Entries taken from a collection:
···
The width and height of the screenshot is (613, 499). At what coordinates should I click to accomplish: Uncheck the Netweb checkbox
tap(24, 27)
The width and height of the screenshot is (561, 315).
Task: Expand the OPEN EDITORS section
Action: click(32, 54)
···
> [Work task] Your task is to repeat the entries exactly.

> [Result of the exercise]
The width and height of the screenshot is (613, 499). At what coordinates should I click to accomplish: Uncheck the Netweb checkbox
tap(24, 27)
The width and height of the screenshot is (561, 315).
Task: Expand the OPEN EDITORS section
Action: click(32, 54)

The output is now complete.